[Collected data entries]
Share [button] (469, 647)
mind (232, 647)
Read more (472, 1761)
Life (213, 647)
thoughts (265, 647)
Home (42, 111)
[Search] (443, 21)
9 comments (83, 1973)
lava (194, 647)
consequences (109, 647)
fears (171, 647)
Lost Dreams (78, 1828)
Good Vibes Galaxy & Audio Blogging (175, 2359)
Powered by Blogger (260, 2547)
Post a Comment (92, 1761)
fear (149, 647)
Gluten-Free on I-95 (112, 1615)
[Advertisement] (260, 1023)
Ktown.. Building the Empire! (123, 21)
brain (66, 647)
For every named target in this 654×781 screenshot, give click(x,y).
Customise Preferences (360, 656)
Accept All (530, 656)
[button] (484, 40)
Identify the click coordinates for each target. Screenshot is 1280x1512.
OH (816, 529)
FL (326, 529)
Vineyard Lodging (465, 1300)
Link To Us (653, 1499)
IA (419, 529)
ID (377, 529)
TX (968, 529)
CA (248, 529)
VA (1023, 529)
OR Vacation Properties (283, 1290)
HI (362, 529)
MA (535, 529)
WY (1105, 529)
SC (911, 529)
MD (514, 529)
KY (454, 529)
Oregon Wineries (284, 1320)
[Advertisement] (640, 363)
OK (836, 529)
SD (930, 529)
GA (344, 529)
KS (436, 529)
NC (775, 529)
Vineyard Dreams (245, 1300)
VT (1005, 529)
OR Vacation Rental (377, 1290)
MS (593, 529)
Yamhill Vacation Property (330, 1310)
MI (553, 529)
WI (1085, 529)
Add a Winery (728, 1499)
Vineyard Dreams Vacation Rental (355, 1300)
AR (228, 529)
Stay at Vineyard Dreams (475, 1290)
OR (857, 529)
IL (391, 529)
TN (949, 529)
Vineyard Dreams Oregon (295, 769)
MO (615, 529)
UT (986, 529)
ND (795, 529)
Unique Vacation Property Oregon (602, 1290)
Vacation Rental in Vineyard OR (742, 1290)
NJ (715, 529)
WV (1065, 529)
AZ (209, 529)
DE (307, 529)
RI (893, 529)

### [Problem description]
Find every line in the records that contains the string "Dreams", matching case exactly, and copy each of those lines.

### [Solution]
Lost Dreams (78, 1828)
Vineyard Dreams (245, 1300)
Vineyard Dreams Vacation Rental (355, 1300)
Stay at Vineyard Dreams (475, 1290)
Vineyard Dreams Oregon (295, 769)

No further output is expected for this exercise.